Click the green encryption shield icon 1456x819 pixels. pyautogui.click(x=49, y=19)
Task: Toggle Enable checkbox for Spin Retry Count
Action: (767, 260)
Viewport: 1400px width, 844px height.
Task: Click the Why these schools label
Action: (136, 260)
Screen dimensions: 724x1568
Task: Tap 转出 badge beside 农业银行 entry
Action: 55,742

## AIM
Give every line of the items above as a numbered list, leaving out any blank lines.

## PROBLEM SOLUTION
1. Click the green encryption shield icon 1456x819 pixels. pyautogui.click(x=49, y=19)
2. Task: Toggle Enable checkbox for Spin Retry Count
3. Action: (767, 260)
4. Viewport: 1400px width, 844px height.
5. Task: Click the Why these schools label
6. Action: (136, 260)
7. Screen dimensions: 724x1568
8. Task: Tap 转出 badge beside 农业银行 entry
9. Action: 55,742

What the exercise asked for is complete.